* [Work required]
Change every "Viewport" in the entries below to "Window" and write all the entries out again, with nothing else altered.

* [Records for processing]
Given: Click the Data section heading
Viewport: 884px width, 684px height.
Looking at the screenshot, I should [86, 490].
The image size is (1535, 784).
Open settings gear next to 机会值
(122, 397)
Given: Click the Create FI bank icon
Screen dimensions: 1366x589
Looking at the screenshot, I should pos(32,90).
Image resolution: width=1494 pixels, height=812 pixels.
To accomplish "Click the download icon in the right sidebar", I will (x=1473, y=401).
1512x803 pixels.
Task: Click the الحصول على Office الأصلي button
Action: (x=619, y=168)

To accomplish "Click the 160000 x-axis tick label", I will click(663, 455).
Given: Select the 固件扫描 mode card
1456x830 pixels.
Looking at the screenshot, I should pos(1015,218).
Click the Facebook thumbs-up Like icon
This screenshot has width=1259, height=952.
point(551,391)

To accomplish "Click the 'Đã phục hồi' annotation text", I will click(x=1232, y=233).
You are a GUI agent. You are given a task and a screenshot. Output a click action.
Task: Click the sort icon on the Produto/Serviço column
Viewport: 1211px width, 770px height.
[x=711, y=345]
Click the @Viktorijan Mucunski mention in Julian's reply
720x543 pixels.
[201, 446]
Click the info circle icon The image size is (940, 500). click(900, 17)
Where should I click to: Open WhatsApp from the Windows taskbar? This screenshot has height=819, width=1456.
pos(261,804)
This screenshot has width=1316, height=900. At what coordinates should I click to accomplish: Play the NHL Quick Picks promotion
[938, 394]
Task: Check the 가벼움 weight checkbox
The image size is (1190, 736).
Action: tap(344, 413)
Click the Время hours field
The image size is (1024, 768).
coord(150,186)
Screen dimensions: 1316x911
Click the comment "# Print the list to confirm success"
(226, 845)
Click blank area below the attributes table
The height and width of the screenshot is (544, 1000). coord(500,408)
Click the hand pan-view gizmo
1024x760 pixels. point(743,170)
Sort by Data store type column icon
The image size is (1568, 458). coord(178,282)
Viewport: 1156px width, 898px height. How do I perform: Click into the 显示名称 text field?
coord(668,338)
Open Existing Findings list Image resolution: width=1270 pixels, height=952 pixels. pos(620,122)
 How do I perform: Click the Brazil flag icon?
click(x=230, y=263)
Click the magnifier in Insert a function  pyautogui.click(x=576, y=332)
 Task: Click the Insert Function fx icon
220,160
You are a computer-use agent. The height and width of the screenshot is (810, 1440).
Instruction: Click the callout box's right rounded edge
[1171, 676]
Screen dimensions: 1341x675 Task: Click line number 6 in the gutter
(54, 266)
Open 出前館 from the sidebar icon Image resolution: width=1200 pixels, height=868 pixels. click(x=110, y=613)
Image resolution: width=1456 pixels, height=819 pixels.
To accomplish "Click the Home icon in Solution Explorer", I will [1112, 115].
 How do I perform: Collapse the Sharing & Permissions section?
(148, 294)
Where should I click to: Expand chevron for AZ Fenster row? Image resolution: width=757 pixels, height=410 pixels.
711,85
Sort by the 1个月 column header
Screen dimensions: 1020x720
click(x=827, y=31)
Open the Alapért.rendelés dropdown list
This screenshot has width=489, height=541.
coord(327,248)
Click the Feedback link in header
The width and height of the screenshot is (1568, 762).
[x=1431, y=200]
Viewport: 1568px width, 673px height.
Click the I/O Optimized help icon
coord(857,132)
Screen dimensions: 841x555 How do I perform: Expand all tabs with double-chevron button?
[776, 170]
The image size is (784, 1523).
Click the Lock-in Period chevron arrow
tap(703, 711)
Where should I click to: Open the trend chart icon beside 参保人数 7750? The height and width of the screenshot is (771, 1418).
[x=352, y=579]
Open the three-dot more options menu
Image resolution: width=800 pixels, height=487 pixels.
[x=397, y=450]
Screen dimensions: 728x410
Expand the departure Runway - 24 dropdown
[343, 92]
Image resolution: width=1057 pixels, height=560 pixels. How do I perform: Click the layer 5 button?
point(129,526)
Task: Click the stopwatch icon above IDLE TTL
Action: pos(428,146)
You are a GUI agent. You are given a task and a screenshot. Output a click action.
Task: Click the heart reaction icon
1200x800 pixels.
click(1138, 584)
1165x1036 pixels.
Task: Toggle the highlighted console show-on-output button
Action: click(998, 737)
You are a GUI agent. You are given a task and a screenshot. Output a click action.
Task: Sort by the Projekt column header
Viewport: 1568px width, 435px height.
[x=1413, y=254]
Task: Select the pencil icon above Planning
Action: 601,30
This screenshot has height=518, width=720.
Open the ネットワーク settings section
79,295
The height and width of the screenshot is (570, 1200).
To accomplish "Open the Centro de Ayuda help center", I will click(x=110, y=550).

* [Worked solution]
Given: Click the Data section heading
Window: 884px width, 684px height.
Looking at the screenshot, I should [86, 490].
The image size is (1535, 784).
Open settings gear next to 机会值
(122, 397)
Given: Click the Create FI bank icon
Screen dimensions: 1366x589
Looking at the screenshot, I should pos(32,90).
Image resolution: width=1494 pixels, height=812 pixels.
To accomplish "Click the download icon in the right sidebar", I will (x=1473, y=401).
1512x803 pixels.
Task: Click the الحصول على Office الأصلي button
Action: (x=619, y=168)

To accomplish "Click the 160000 x-axis tick label", I will click(663, 455).
Given: Select the 固件扫描 mode card
1456x830 pixels.
Looking at the screenshot, I should pos(1015,218).
Click the Facebook thumbs-up Like icon
This screenshot has width=1259, height=952.
point(551,391)

To accomplish "Click the 'Đã phục hồi' annotation text", I will click(x=1232, y=233).
You are a GUI agent. You are given a task and a screenshot. Output a click action.
Task: Click the sort icon on the Produto/Serviço column
Window: 1211px width, 770px height.
[x=711, y=345]
Click the @Viktorijan Mucunski mention in Julian's reply
720x543 pixels.
[201, 446]
Click the info circle icon The image size is (940, 500). click(900, 17)
Where should I click to: Open WhatsApp from the Windows taskbar? This screenshot has height=819, width=1456.
pos(261,804)
This screenshot has width=1316, height=900. At what coordinates should I click to accomplish: Play the NHL Quick Picks promotion
[938, 394]
Task: Check the 가벼움 weight checkbox
The image size is (1190, 736).
Action: tap(344, 413)
Click the Время hours field
The image size is (1024, 768).
coord(150,186)
Screen dimensions: 1316x911
Click the comment "# Print the list to confirm success"
(226, 845)
Click blank area below the attributes table
The height and width of the screenshot is (544, 1000). coord(500,408)
Click the hand pan-view gizmo
1024x760 pixels. point(743,170)
Sort by Data store type column icon
The image size is (1568, 458). coord(178,282)
Window: 1156px width, 898px height. How do I perform: Click into the 显示名称 text field?
coord(668,338)
Open Existing Findings list Image resolution: width=1270 pixels, height=952 pixels. pos(620,122)
 How do I perform: Click the Brazil flag icon?
click(x=230, y=263)
Click the magnifier in Insert a function  pyautogui.click(x=576, y=332)
 Task: Click the Insert Function fx icon
220,160
You are a computer-use agent. The height and width of the screenshot is (810, 1440).
Instruction: Click the callout box's right rounded edge
[1171, 676]
Screen dimensions: 1341x675 Task: Click line number 6 in the gutter
(54, 266)
Open 出前館 from the sidebar icon Image resolution: width=1200 pixels, height=868 pixels. click(x=110, y=613)
Image resolution: width=1456 pixels, height=819 pixels.
To accomplish "Click the Home icon in Solution Explorer", I will [1112, 115].
 How do I perform: Collapse the Sharing & Permissions section?
(148, 294)
Where should I click to: Expand chevron for AZ Fenster row? Image resolution: width=757 pixels, height=410 pixels.
711,85
Sort by the 1个月 column header
Screen dimensions: 1020x720
click(x=827, y=31)
Open the Alapért.rendelés dropdown list
This screenshot has width=489, height=541.
coord(327,248)
Click the Feedback link in header
The width and height of the screenshot is (1568, 762).
[x=1431, y=200]
Window: 1568px width, 673px height.
Click the I/O Optimized help icon
coord(857,132)
Screen dimensions: 841x555 How do I perform: Expand all tabs with double-chevron button?
[776, 170]
The image size is (784, 1523).
Click the Lock-in Period chevron arrow
tap(703, 711)
Where should I click to: Open the trend chart icon beside 参保人数 7750? The height and width of the screenshot is (771, 1418).
[x=352, y=579]
Open the three-dot more options menu
Image resolution: width=800 pixels, height=487 pixels.
[x=397, y=450]
Screen dimensions: 728x410
Expand the departure Runway - 24 dropdown
[343, 92]
Image resolution: width=1057 pixels, height=560 pixels. How do I perform: Click the layer 5 button?
point(129,526)
Task: Click the stopwatch icon above IDLE TTL
Action: pos(428,146)
You are a GUI agent. You are given a task and a screenshot. Output a click action.
Task: Click the heart reaction icon
1200x800 pixels.
click(1138, 584)
1165x1036 pixels.
Task: Toggle the highlighted console show-on-output button
Action: click(998, 737)
You are a GUI agent. You are given a task and a screenshot. Output a click action.
Task: Sort by the Projekt column header
Window: 1568px width, 435px height.
[x=1413, y=254]
Task: Select the pencil icon above Planning
Action: 601,30
This screenshot has height=518, width=720.
Open the ネットワーク settings section
79,295
The height and width of the screenshot is (570, 1200).
To accomplish "Open the Centro de Ayuda help center", I will click(x=110, y=550).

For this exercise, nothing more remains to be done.